What is the strategic reserve?
According to CBC Canada, the strategic reserve was created in 2000 to keep the syrup in stock and ensure a constant supply for national and international markets. Hélène Normandin, a spokesperson for QMSP talked with CBC about how the system works.
QMSP is run under a supply-management system, she said, meaning it employs a quota system run by the QMSP which dictates market volume. The QMSP also controls the Global Strategic Maple Syrup Reserve, which can hold more than 45 million kilograms (99.2 million pounds) of maple syrup.

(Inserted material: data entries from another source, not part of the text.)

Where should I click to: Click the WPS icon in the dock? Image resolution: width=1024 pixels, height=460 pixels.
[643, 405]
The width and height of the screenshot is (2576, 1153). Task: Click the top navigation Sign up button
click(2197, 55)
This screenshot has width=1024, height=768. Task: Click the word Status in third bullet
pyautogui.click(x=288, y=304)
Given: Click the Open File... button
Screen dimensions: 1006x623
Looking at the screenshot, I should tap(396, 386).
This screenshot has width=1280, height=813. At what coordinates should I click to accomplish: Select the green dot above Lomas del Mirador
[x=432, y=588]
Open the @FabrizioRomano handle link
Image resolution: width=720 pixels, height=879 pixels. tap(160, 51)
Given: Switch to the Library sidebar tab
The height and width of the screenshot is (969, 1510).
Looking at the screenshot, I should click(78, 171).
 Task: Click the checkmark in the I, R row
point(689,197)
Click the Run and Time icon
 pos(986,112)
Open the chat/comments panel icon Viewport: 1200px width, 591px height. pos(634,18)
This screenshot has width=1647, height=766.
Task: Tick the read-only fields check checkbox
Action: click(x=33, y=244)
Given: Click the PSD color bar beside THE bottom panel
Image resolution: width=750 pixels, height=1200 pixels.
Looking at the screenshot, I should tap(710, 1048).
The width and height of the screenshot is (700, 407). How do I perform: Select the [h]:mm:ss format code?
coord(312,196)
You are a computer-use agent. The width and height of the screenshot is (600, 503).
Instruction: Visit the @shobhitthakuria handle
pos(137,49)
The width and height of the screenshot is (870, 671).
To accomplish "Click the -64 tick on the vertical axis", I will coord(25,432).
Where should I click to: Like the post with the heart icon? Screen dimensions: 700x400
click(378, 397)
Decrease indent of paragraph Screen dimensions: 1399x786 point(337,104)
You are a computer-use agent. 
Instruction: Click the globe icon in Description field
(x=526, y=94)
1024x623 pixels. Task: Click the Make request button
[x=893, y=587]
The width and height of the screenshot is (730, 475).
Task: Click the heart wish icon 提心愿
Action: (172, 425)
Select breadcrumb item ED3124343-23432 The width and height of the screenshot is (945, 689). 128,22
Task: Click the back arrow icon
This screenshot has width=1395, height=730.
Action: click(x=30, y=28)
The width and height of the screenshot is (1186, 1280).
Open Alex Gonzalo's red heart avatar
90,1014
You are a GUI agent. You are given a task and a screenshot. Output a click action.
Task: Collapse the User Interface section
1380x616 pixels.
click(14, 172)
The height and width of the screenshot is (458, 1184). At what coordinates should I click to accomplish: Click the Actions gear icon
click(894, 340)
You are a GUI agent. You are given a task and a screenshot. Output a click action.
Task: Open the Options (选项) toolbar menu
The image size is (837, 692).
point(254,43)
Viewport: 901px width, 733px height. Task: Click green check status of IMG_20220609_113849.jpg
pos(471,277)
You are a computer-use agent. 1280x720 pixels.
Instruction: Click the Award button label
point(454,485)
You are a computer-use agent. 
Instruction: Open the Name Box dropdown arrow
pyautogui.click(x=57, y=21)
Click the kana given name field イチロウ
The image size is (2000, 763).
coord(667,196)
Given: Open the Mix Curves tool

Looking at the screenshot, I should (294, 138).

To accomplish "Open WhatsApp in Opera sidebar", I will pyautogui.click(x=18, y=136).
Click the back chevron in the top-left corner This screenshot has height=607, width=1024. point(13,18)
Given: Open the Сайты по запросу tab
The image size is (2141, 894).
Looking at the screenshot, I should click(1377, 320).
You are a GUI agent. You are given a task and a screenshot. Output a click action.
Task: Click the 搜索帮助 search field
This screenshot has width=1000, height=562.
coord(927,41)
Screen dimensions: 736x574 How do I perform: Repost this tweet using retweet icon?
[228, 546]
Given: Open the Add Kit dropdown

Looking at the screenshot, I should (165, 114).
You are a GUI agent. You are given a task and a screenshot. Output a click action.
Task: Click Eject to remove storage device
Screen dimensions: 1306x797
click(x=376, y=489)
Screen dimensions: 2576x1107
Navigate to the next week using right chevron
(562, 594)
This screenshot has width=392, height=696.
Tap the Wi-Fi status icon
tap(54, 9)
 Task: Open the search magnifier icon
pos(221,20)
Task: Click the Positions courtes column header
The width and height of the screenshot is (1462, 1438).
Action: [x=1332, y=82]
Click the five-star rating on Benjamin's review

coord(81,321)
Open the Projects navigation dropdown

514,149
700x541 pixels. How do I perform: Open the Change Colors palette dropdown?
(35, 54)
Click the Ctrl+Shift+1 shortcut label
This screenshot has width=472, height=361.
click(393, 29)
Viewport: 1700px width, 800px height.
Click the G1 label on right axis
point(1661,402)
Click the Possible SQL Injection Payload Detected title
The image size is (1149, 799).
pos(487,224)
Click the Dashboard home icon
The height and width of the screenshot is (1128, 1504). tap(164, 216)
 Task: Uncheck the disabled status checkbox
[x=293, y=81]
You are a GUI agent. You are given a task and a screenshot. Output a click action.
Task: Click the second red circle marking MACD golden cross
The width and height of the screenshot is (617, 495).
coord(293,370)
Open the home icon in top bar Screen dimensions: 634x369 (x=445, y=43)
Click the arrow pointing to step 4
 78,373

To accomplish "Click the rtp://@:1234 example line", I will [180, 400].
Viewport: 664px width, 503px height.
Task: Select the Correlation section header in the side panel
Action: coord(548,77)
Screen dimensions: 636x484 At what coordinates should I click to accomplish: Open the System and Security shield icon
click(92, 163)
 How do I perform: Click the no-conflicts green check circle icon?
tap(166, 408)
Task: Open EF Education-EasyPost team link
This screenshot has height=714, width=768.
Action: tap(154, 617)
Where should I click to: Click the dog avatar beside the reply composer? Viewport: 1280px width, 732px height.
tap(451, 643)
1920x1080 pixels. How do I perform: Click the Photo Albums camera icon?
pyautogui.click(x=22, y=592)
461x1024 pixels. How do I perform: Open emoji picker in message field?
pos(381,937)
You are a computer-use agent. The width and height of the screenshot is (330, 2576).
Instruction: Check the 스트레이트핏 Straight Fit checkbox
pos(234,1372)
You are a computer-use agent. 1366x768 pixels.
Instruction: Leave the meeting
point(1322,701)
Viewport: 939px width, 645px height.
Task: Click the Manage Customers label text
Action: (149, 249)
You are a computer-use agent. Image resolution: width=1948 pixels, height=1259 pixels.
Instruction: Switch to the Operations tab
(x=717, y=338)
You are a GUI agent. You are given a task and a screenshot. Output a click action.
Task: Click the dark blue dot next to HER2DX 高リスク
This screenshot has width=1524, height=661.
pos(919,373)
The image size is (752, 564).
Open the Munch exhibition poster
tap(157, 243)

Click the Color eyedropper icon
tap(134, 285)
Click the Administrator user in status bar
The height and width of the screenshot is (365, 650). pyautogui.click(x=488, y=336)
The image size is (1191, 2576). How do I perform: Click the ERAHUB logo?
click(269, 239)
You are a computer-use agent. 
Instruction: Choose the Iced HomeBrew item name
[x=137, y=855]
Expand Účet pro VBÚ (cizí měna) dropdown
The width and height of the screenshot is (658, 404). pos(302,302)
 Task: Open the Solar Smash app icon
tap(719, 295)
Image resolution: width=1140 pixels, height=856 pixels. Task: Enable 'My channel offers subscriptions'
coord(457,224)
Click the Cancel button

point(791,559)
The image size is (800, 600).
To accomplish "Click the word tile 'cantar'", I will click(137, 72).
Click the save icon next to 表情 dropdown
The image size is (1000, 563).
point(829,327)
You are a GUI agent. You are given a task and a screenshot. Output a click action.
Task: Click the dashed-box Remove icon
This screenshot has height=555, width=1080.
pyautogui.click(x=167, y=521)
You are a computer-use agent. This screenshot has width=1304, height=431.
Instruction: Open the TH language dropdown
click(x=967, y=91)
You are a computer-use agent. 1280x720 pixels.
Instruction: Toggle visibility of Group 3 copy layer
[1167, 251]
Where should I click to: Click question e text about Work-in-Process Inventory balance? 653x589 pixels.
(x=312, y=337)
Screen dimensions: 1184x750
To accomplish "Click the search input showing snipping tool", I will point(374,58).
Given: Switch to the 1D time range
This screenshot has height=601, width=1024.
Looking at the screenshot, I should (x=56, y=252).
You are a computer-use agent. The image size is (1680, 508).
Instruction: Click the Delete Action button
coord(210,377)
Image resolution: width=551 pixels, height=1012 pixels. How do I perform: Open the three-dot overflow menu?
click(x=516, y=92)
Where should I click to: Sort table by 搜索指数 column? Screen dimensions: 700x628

QMSP’s Laurierville Plant and Warehouse, in the Centre-du-Québec region, covers an area of 24,805 square meters (266,998 sq. feet) – the equivalent of five football fields. That site alone can store 25 million kilograms of maple syrup, or 94,000 barrels.
A barrel is worth about $1,200 or $2.88 per pound which is 10-18 times the value of U.S. crude oil, according to Vice in 2017.
Maple syrup can be safely stored for many years. When the harvest is good, and more syrup is produced than needed, the extra can be sold to the QMSP and stored “so that when there are bad years, you have enough to keep people stocked up with syrup on their pancakes,” says Michael Farrell, the former director of Cornell University’s Uihlein Forest, a maple syrup research and extension field station in Lake Placid, N.Y.
“Without this in reserve [this year], there would be much less syrup up on store shelves, and the price would be much higher.”
So, while there can be both good years and not-so-good years in the maple syrup business, Normandin said, “All of the headlines said there was a maple syrup shortage. And literally, there is no shortage because of the reserve.”